On May 24, 2019, Oregon Governor Kate Brown signed into law Senate Bill 684, which requires vendors, service providers and other entities that maintain or possess consumers’ personal information to notify consumers of a security breach.

Effective January 1, 2020, the Oregon Consumer Identity Theft Protection Act, which the amendment renames as the Oregon Consumer Information Protection Act (the “Act”), requires vendors that discover a breach of security or have reason to believe that a breach of security has occurred to (1) notify any contracted covered entities as soon as practicable but no later than 10 days after discovering (or having reason to believe that) a breach has occurred and (2) notify the Attorney General if a breach or suspected breach involved the personal information of more than 250 consumers or a number of consumers that the vendor could not determine.

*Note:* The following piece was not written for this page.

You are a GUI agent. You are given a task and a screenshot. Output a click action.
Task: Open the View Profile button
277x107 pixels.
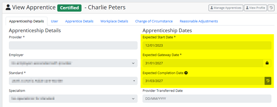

As amended, the Act defines a “covered entity” to mean an individual or entity that “owns, licenses, maintains, stores, manages, collects, processes, acquires or otherwise possesses personal information in the course of the person’s business, vocation, occupation or volunteer activities.” In addition, “vendor” is defined as an individual or entity “with which a covered entity contracts to maintain, store, manage, process or otherwise access personal information for the purpose of, or in connection with, providing services to or on behalf of the covered entity.”

The amendment also updates the Act’s definition of “personal information” to include user names or other means of identifying a consumer for the purpose of permitting access to the consumer’s account, together with any other method necessary to authenticate the user name or means of identification. It also clarifies that compliance with security measures under federal data security laws, such as the Health Insurance Portability and Accountability Act (HIPAA) or the Gramm-Leach-Bliley Act (GLBA), provides covered entities and vendors alleged to have violated the Act with an affirmative defense even as to information protected under the Act but not under federal laws.